Stored data:
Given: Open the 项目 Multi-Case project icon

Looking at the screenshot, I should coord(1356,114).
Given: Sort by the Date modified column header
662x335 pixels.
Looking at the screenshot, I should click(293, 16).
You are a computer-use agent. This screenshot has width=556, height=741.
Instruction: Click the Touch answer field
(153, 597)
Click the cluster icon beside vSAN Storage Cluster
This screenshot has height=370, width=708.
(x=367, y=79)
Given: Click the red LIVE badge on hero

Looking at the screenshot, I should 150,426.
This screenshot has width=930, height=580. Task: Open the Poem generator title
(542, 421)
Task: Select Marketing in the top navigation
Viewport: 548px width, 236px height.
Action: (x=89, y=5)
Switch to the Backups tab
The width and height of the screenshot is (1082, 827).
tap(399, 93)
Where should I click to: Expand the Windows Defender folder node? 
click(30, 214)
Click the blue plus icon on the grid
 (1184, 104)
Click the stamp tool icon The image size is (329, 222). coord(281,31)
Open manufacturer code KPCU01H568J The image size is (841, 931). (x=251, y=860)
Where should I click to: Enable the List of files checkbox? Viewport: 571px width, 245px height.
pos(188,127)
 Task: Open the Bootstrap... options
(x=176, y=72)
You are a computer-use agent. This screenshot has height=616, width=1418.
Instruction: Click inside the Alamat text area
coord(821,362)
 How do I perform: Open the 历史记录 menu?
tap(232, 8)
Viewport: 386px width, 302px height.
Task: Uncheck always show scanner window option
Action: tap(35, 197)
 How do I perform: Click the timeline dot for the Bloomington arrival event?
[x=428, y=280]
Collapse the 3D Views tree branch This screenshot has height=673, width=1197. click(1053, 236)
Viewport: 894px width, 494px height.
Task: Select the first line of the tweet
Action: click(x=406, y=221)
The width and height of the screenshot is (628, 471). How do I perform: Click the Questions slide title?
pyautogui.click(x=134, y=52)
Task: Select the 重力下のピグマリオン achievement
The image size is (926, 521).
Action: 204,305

→ What this task involves
Beginning at the line that holds "The width and height of the screenshot is (628, 471).", reproduce the lines exactly up to and including the final line of the entries.

→ Answer section
The width and height of the screenshot is (628, 471). How do I perform: Click the Questions slide title?
pyautogui.click(x=134, y=52)
Task: Select the 重力下のピグマリオン achievement
The image size is (926, 521).
Action: 204,305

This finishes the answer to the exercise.